SEATTLE — Authorities say a man drove a car at George Floyd protesters in Seattle Sunday night, hit a barricade then exited the vehicle brandishing a pistol. At least one person was injured.
The victim was a 27-year-old male who was shot and taken to a hospital in stable condition, the Seattle Fire Department said.
Video taken by a reporter for The Seattle Times showed part of the scene in the city’s Capitol Hill neighborhood, where hundreds of demonstrators have gathered for days near a police precinct.
It was the second night of mayhem near the police station. On Saturday night, police used flash bang devices and pepper spray to disperse protesters on Capitol Hill. Seattle City Council members sharply criticized Mayor Jenny Durkan and Police Chief Carmen Best for the police action.
Authorities said rocks, bottles and explosives were thrown at officers in the Capitol Hill neighborhood Saturday night. Best said six officers were injured, including two who were taken to a nearby hospital. It followed a large, peaceful demonstration earlier with medical workers demonstrating against racism and police brutality. It also came a day after Durkan and Best imposed a 30-day moratorium on the department’s use of one kind of tear gas.
Seattle City Council President Lorena Gonzalez wrote on Twitter on Saturday night that she is “outraged” by the police response. “This is NOT what de-escalation looks like!”
And City Council member Teresa Mosqueda urged Durkan and Best to “stop traumatizing protesters and neighbors” and said on Twitter she received reports that the protests had been peaceful.
A small group of protesters started throwing objects at officers about 7:30 p.m. Saturday, police said, and the crowd was ordered to disperse. Incendiary devices were then used. After the flash bangs were deployed, several City Council members and other elected officials went to the protest lines.
At a news conference Sunday night, Durkan, addressing the concerns of protesters and other elected officials, said she would freeze spending on police technology, weapons, vehicles and buildings until further talks with community members,. And she said she would find $100 million in budget allocations for community needs. However, the mayor said that money wouldn’t come from police budgets, as many protesters have demanded.
On Sunday, thousands of people again turned out to protest. In South Seattle, demonstrators gathered at a park to hear speakers. And people again turned out in the Capitol Hill neighborhood Sunday evening. The Capitol Hill event was largely peaceful until the man drove the car into the barricade.
Police had boarded up the windows at a police precinct and installed sturdier barricades. Best said putting in stronger barricades could help avoid confrontations between police and protesters over the barricades being moved.
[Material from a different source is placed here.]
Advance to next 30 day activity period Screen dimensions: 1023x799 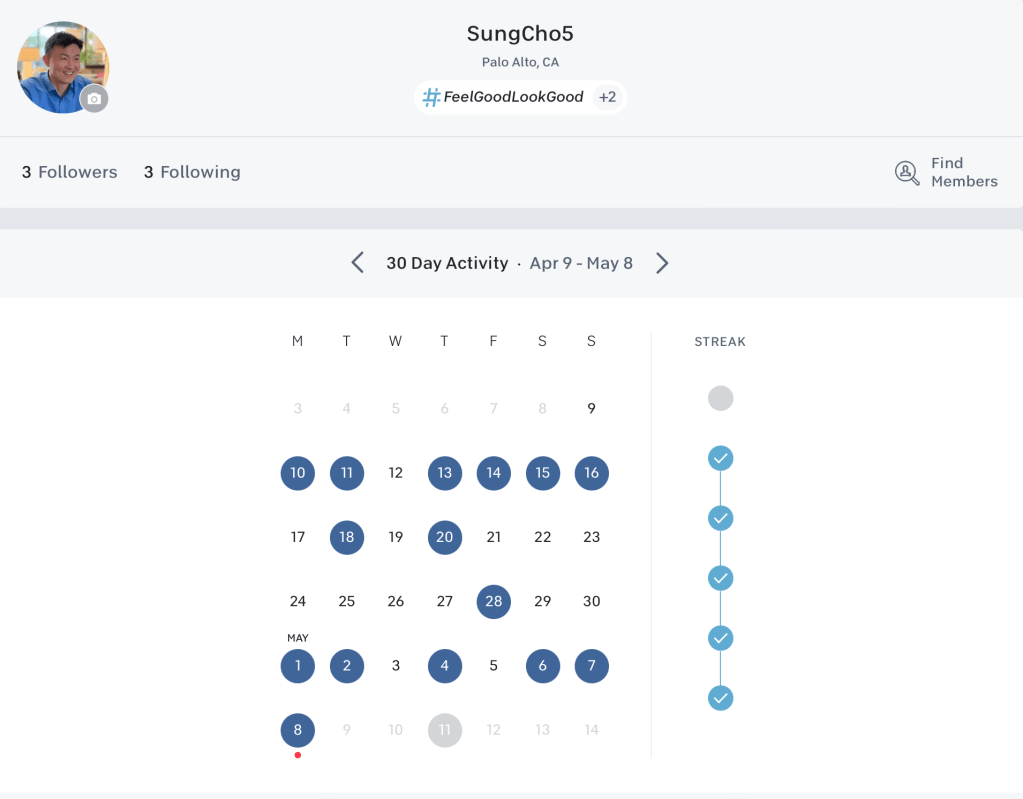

The police chief said Sunday: “We really want to meet peace with peace.” But Best said police have to protect themselves, law-enforcement facilities and other demonstrators from potential “bad actors” in the crowd.
After police were severely criticized by protesters and public officials alike for using tear gas and pepper spray to disperse largely peaceful crowds, Durkan and Best said Friday outside groups would review and update crowd-control policies, including the use of pepper spray and deadly force techniques such as neck and choke holds. Best and the mayor added that the ban on one kind of tear gas known as CS could be extended if groups need more time for policy review.
CS gas was not used Saturday night, police said.
In an open letter to Durkan on Sunday, the head of Seattle’s police union blamed Saturday’s unrest on “criminal agitators who continue to attempt to provoke police.”
Seattle Police Officers Guild President Mike Solan said the union supports peaceful demonstrations and reform efforts, but a small criminal element in the ongoing protests creates danger.
“This situation is becoming more untenable by the day and I fear law and order and SPOG members’ safety are in peril,” Solan wrote.